WRITTEN REQUEST A: According to the business news excerpt, what was Scotiabank's new quarterly dividend after the increase?

The chief economist at CIBC World Markets was referring to the Statistics Canada report that showed the economy expanding at an annual pace of 0.8 per cent in the fourth quarter.
Expectations had been lower.
Thought when you look at it all on an annual basis, gross domestic product grew by just 0.5 per cent in the quarter compared with the same period a year earlier.
That, Mr. Shenfeld said, is “well below the pace needed to sustain a steady unemployment rate.”
Scotiabank boosts dividend
Bank of Nova Scotia closed out the latest round of earnings among Canada’s big banks with a dividend hike and a jump in first-quarter profit.
Scotiabank boosted its quarterly dividend by 2 cents to 72 cents as profit climbed to $1.8-billion, or $1.43 a share, from $1.7-billion or $1.35 a year earlier.
Chief executive officer Brian Porter applauded the results despite “continued volatility in the markets and some moderation in select areas of our operations.”
Barclays PLC stock tumbled today after the British bank chopped its dividend and unveiled plans to sell its African operations.
The bank cut the payout to 3 pence from 6.5 pence.
“Shares of Barclays tanked over 10 per cent after the British bank caught markets by surprise by cutting its dividend by a half for 2016 and 2017, and selling off most of its Africa unit,” said CMC Markets analyst Jasper Lawler.
“CEO Jes Staley is continuing down the same path as predecessor Anthony Jenkins of stripping the bank back to its origins with a U.K.-U.S. focus.”

WRITTEN REQUEST B: Swap "combo box" for "drop-down list" in the records from the line with "814x426 pixels. How" to the line with "Looking at the screenshot, I should (240, 143).". Return only those lines.

Extracted records:
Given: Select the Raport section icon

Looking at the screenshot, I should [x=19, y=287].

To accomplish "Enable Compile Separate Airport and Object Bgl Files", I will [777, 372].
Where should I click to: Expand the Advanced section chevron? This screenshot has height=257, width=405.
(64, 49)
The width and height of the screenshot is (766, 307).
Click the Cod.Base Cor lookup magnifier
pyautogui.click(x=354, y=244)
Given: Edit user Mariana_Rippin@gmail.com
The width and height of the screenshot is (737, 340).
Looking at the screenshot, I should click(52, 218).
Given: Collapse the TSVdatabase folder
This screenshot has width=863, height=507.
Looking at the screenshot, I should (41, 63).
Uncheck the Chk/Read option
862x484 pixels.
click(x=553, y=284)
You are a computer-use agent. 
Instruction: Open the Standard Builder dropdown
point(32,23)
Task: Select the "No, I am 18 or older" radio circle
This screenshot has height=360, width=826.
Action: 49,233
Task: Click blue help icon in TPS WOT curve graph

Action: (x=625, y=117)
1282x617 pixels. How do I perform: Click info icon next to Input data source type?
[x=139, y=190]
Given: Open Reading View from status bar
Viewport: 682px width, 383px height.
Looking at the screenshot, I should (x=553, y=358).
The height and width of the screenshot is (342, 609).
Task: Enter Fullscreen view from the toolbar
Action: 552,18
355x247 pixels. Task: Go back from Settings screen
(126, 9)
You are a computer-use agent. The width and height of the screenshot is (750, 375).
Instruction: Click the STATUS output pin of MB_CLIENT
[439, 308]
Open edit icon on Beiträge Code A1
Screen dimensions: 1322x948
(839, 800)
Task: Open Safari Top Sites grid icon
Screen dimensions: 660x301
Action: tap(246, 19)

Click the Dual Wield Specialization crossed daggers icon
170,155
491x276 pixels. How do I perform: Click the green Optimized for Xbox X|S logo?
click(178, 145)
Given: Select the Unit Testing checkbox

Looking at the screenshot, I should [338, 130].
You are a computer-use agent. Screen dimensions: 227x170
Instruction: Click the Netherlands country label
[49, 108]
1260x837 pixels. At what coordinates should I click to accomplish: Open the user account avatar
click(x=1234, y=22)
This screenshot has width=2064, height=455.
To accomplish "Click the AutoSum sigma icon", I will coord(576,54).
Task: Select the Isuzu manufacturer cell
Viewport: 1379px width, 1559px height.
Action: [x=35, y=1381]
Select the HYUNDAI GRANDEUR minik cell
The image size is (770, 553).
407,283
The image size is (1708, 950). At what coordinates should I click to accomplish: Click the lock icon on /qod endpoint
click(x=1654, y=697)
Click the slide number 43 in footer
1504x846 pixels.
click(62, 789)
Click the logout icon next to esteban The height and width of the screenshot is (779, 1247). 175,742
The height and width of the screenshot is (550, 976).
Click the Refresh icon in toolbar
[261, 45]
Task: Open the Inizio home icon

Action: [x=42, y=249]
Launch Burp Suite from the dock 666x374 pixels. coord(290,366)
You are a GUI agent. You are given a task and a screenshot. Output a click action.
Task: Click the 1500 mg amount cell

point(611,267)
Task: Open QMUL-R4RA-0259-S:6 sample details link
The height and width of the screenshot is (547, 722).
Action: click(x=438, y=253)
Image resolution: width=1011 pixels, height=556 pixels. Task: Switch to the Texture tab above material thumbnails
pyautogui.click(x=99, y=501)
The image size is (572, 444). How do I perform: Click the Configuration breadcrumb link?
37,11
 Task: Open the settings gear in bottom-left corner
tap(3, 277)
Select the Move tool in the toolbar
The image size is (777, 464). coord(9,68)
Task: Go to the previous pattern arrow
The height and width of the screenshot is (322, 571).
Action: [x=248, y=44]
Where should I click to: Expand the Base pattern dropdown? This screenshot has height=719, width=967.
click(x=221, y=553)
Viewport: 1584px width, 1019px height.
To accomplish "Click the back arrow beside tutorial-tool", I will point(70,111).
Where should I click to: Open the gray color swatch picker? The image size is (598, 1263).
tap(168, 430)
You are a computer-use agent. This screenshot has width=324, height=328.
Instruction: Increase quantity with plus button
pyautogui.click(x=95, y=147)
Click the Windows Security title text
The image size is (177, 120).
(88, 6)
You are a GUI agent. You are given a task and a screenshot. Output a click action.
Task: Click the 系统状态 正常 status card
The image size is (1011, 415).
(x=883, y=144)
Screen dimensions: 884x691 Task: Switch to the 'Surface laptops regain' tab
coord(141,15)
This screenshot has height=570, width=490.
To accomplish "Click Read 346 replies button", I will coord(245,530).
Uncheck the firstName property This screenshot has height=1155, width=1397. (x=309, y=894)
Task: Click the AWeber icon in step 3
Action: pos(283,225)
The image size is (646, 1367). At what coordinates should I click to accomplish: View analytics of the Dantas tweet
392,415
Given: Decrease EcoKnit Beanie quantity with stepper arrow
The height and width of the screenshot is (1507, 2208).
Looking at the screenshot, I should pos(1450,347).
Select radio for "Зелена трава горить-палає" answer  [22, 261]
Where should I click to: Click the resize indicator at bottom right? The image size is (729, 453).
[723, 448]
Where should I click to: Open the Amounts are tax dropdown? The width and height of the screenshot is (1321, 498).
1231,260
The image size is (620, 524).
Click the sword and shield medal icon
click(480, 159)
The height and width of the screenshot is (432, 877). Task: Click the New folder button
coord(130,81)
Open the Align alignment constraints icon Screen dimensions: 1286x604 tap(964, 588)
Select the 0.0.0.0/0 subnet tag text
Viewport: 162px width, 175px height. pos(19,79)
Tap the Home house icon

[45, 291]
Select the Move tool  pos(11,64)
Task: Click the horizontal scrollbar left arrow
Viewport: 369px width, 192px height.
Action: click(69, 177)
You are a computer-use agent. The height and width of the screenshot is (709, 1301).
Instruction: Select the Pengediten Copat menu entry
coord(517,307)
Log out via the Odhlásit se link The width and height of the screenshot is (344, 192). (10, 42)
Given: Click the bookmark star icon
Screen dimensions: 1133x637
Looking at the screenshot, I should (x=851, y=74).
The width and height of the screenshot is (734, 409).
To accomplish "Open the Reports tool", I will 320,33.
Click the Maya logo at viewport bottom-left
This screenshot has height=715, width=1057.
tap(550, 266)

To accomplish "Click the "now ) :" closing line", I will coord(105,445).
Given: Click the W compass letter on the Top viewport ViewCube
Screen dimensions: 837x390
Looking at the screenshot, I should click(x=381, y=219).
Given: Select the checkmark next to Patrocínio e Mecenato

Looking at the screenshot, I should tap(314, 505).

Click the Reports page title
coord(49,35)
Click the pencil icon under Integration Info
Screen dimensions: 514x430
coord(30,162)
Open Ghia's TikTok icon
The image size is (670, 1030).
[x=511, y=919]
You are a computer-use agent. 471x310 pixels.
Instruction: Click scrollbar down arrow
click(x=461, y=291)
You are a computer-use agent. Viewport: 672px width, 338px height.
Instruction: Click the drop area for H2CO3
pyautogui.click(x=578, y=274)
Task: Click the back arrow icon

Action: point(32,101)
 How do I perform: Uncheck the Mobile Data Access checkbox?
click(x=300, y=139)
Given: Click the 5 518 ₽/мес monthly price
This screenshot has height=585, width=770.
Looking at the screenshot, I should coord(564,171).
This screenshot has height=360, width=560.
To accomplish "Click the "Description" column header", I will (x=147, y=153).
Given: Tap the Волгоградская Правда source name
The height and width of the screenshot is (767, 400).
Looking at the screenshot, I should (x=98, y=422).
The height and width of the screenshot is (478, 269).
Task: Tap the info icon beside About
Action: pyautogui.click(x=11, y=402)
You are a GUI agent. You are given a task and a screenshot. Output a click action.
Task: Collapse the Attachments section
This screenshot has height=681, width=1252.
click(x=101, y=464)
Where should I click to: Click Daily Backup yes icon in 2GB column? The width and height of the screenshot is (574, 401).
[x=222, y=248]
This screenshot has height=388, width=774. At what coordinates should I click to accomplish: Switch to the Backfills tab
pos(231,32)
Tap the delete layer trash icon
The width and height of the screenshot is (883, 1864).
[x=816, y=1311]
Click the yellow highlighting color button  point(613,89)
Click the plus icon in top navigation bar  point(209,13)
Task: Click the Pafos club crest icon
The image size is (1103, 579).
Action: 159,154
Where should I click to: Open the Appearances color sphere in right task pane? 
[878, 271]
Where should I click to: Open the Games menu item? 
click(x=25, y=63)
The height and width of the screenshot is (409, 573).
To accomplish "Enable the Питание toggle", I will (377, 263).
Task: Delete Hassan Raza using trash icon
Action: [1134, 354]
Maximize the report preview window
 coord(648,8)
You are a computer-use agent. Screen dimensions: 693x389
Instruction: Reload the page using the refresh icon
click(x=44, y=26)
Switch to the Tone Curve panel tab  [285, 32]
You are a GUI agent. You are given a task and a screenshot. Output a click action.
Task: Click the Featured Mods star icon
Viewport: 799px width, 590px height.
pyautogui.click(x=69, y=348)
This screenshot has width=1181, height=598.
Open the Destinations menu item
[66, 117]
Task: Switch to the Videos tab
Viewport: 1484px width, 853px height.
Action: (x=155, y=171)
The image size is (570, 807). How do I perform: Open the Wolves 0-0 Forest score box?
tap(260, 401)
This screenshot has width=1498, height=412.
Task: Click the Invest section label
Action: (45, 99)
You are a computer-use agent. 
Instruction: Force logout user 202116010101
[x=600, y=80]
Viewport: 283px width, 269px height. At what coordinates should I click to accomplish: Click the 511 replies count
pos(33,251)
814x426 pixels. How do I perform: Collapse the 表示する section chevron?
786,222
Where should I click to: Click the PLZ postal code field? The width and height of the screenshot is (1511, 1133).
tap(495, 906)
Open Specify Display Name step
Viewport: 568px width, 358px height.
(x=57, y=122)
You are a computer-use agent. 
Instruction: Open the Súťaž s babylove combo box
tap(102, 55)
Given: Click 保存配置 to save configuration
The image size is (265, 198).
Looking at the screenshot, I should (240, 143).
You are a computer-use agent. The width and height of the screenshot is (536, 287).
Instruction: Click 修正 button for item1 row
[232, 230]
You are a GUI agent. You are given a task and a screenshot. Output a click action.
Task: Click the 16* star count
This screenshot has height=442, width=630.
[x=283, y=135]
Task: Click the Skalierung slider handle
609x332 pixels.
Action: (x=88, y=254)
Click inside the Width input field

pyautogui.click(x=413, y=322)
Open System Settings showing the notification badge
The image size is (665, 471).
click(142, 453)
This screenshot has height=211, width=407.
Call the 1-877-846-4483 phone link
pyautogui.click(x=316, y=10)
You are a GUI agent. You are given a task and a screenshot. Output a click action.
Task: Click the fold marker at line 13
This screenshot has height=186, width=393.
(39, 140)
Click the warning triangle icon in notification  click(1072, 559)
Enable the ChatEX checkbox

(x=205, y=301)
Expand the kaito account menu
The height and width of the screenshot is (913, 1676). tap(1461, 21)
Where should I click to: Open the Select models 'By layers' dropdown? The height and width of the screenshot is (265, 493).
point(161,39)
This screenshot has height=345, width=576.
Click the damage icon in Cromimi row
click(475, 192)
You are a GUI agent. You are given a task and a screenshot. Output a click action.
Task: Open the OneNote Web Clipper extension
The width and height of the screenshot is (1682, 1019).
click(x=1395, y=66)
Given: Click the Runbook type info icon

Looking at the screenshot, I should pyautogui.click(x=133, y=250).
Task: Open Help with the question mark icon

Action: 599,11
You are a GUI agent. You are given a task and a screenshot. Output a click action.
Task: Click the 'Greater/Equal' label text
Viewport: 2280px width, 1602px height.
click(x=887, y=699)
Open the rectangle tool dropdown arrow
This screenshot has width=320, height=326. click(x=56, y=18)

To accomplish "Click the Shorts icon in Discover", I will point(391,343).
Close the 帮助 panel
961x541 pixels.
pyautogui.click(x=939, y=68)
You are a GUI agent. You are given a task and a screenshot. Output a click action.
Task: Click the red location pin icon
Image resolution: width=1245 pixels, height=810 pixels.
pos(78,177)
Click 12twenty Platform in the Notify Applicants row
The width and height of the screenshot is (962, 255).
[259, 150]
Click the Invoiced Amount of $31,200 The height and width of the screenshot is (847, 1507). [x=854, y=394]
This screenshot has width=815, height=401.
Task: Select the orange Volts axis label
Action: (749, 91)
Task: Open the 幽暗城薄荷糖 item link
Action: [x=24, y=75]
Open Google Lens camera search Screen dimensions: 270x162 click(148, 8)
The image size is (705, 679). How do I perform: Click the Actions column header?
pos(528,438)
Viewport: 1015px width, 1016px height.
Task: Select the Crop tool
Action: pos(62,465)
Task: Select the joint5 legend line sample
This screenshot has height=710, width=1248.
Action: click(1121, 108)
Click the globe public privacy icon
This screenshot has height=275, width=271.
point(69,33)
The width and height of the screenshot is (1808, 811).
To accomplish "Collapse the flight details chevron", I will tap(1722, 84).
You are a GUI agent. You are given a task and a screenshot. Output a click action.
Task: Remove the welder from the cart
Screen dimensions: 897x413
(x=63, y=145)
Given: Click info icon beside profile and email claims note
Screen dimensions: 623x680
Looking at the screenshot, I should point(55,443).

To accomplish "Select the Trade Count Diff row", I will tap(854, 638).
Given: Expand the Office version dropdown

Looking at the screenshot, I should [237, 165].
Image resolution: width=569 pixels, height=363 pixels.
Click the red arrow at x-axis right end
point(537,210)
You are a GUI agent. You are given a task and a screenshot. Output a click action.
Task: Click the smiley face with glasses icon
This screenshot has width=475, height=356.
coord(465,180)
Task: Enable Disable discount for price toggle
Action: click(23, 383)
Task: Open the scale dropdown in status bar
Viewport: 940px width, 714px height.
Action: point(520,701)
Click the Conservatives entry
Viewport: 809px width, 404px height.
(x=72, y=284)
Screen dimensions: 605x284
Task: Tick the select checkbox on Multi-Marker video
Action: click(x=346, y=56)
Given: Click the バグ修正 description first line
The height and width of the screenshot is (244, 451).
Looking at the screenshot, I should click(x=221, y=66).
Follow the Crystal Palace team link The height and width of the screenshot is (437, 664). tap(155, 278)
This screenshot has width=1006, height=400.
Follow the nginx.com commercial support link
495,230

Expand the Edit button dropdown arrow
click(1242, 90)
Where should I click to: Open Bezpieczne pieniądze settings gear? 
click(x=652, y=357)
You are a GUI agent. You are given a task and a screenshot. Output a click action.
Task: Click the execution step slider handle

RIGHT ANSWER A: 72 cents, up 2 cents.

RIGHT ANSWER B:
814x426 pixels. How do I perform: Collapse the 表示する section chevron?
786,222
Where should I click to: Click the PLZ postal code field? The width and height of the screenshot is (1511, 1133).
tap(495, 906)
Open Specify Display Name step
Viewport: 568px width, 358px height.
(x=57, y=122)
You are a computer-use agent. 
Instruction: Open the Súťaž s babylove drop-down list
tap(102, 55)
Given: Click 保存配置 to save configuration
The image size is (265, 198).
Looking at the screenshot, I should (240, 143).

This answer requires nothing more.